わたしたちは「安息日」から「安息日の後の第一日」へ、第七の日から第一の日へと移ります。主の日はキリストの日となるのです。」(「主の日」18)
「主の日」の引用が長くなりましたが、優れた使徒的書簡の一つだと思います。
初代教会においては、信者は、最初は旧約の主の日、かつ安息日である土曜日と、 新約の主の日である日曜日の両方を祝っていたようですが、
やがて日曜日だけを祝うようになりました。 勿論、旧約の安息日の意味が失われることなく、キリストの日、 キリストの勝利の日が、主の日となりました。

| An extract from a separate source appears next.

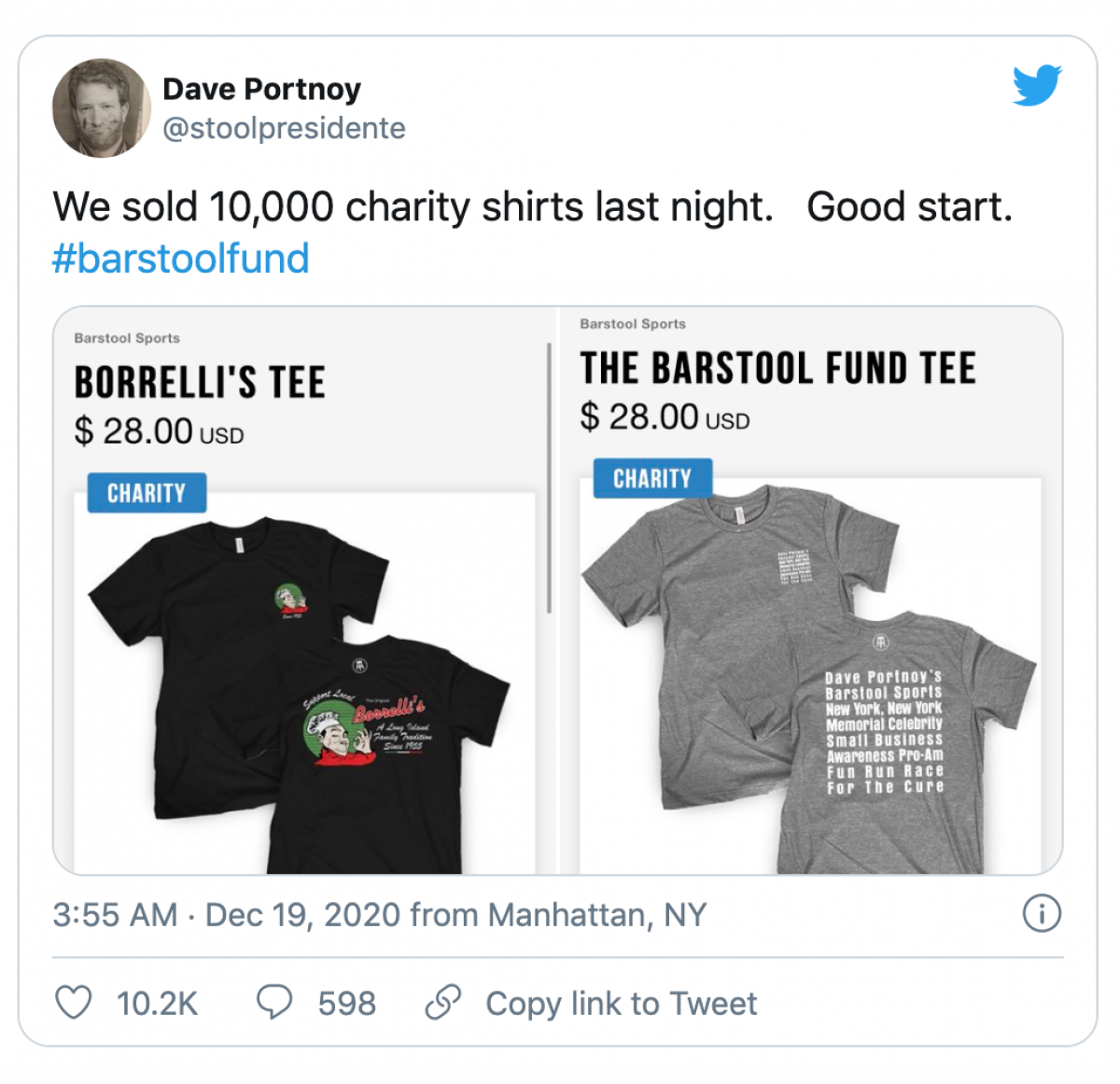The width and height of the screenshot is (1120, 1084).
Task: Click the 10.2K likes count
Action: (157, 1004)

わたしたちが再臨の主を迎えるまで、 日曜日は、「根源の祝日」(第二バチカン公会議「典礼憲章」106)なのです。
束の間の瞬間を永遠の種子に変える日
「また日曜日は、復活した歴史の主である方が暮した時間が、わたしたちの幻想という墓場ではなく、
いつも新しい未来の揺りかごであること、すなわち、 この世の生活の束の間の瞬間を永遠の種子に変えるためにわたしたちに与えられた良い機会であることを告げ知らせるのです。
日曜日は将来を見つめるようにという招きです。 この日は、キリスト者の共同体がキリストに向かって「マラナ・タ(主よ、来てください)」(一コリント16:22)と叫ぶ日です。(「主の日」84)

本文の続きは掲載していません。